Ultimately, the kernel *will* police collisions either way, because an
underlying iommu_map() is going to fail if overlapping IOVAs are ever
actually used, so it's really just a question of whether to have a more
user-friendly failure mode.

> 3) RMRR reporting in the iommu group sysfs?
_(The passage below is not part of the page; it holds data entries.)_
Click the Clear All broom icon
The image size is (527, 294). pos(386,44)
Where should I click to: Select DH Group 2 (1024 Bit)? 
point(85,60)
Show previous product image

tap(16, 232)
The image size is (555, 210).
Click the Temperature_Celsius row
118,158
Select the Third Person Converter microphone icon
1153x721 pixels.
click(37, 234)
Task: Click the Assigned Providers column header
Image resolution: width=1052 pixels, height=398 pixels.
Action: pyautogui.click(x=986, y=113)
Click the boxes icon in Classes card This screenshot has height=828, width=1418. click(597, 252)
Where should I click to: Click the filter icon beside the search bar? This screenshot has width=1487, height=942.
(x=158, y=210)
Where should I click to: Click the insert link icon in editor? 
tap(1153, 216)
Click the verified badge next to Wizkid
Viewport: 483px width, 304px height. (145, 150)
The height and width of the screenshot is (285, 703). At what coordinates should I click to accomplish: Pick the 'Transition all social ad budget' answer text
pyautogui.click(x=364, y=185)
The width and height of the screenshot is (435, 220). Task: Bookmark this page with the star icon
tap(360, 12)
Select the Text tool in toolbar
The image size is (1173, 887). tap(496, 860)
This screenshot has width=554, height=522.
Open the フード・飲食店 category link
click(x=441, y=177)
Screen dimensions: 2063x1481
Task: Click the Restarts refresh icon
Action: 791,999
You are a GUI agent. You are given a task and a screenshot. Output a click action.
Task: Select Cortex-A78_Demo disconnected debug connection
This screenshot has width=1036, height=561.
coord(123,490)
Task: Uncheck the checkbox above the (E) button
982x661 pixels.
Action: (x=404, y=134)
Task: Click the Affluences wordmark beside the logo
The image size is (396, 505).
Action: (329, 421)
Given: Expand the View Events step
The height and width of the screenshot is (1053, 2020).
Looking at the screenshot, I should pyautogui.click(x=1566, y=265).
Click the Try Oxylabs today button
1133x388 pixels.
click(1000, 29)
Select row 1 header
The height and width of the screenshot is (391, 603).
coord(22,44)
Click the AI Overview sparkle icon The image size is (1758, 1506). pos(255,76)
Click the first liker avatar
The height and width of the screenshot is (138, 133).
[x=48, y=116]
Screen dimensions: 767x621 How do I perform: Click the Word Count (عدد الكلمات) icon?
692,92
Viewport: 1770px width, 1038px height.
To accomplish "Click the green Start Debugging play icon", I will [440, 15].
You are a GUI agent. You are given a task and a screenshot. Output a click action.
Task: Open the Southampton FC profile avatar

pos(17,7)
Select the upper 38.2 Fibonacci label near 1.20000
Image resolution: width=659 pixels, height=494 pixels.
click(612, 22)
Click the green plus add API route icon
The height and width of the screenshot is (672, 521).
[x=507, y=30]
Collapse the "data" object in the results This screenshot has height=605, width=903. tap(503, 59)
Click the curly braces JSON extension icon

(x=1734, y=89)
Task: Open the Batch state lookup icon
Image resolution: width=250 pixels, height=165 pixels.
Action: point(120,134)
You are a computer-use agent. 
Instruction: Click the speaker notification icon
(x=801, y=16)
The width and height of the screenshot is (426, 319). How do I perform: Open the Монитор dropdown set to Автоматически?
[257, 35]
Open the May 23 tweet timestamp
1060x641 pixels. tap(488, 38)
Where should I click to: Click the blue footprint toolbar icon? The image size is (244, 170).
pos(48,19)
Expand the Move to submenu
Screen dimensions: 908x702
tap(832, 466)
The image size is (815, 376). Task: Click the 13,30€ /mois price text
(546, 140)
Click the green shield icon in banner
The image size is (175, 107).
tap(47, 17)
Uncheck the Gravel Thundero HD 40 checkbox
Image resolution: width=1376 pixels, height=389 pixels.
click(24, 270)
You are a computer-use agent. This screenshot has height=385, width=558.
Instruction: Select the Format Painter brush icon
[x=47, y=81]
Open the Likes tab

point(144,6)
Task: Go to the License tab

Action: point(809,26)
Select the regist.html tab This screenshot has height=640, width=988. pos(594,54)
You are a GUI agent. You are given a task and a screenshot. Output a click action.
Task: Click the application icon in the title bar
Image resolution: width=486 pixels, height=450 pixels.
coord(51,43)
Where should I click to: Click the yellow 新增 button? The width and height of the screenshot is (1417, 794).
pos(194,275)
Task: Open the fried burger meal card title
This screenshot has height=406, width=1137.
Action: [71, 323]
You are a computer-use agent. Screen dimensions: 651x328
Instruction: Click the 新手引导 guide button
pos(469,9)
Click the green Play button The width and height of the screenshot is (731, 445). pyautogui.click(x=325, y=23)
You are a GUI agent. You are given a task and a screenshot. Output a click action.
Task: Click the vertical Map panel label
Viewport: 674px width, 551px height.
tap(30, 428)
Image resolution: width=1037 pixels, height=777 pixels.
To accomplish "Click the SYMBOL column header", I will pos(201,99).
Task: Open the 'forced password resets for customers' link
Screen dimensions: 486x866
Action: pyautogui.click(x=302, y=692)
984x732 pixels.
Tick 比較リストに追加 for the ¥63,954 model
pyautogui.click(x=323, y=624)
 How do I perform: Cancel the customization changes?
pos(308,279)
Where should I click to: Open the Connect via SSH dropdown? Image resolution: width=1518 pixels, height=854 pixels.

Joerg: yes; Don: no
> My current series does not expose them in iommu group sysfs.
> I understand we can expose the RMRR regions in the iomm group sysfs
> without necessarily supporting RMRR requiring device assignment.
> We can also add this support later.

As you say, reporting them doesn't necessitate allowing device
assignment, and it's information which can already be easily grovelled
out of dmesg (for intel-iommu at least) - there doesn't seem to be any
need to hide them, but the x86 folks can have the final word on that.

Robin.

> Thanks
>
> Eric
>
>
>>
>> Reserved regions are populated through the IOMMU get_resv_region callback
>> (former get_dm_regions), now implemented by amd-iommu, intel-iommu and
>> arm-smmu.
>>
>> The intel-iommu reports the [FEE0_0000h - FEF0_000h] MSI window as an
>> IOMMU_RESV_NOMAP reserved region.
>>
>> arm-smmu reports the MSI window (arbitrarily located at 0x8000000 and
>> 1MB large) and the PCI host bridge windows.
>>
>> The series integrates a not officially posted patch from Robin:
>> "iommu/dma: Allow MSI-only cookies".
>>
>> This series currently does not address IRQ safety assessment.
>>
>> Best Regards
>>
>> Eric
>>
>> Git: complete series available at
>> https://github.com/eauger/linux/tree/v4.9-rc5-reserved-rfc-v3
>>
>> History:
>> RFC v2 -> v3:
>> - switch to an iommu-group sysfs API
>> - use new dummy allocator provided by Robin
>> - dummy allocator initialized by vfio-iommu-type1 after enumerating
>> the reserved regions
>> - at the moment ARM MSI base address/size is left unchanged compared
>> to v2
>> - we currently report reserved regions and not usable IOVA regions as
>> requested by Alex
>>
>> RFC v1 -> v2:
>> - fix intel_add_reserved_regions
>> - add mutex lock/unlock in vfio_iommu_type1
>>
>>
>> Eric Auger (10):
>> iommu/dma: Allow MSI-only cookies
>> iommu: Rename iommu_dm_regions into iommu_resv_regions
>> iommu: Add new reserved IOMMU attributes
>> iommu: iommu_alloc_resv_region
>> iommu: Do not map reserved regions
>> iommu: iommu_get_group_resv_regions
>> iommu: Implement reserved_regions iommu-group sysfs file
>> iommu/vt-d: Implement reserved region get/put callbacks
>> iommu/arm-smmu: Implement reserved region get/put callbacks
>> vfio/type1: Get MSI cookie
>>
>> drivers/iommu/amd_iommu.c | 20 +++---
>> drivers/iommu/arm-smmu.c | 52 +++++++++++++++
>> drivers/iommu/dma-iommu.c | 116 ++++++++++++++++++++++++++-------
>> drivers/iommu/intel-iommu.c | 50 ++++++++++----
>> drivers/iommu/iommu.c | 141 ++++++++++++++++++++++++++++++++++++----
>> drivers/vfio/vfio_iommu_type1.c | 26 ++++++++
>> include/linux/dma-iommu.h | 7 ++
>> include/linux/iommu.h | 49 ++++++++++----
>> 8 files changed, 391 insertions(+), 70 deletions(-)
>>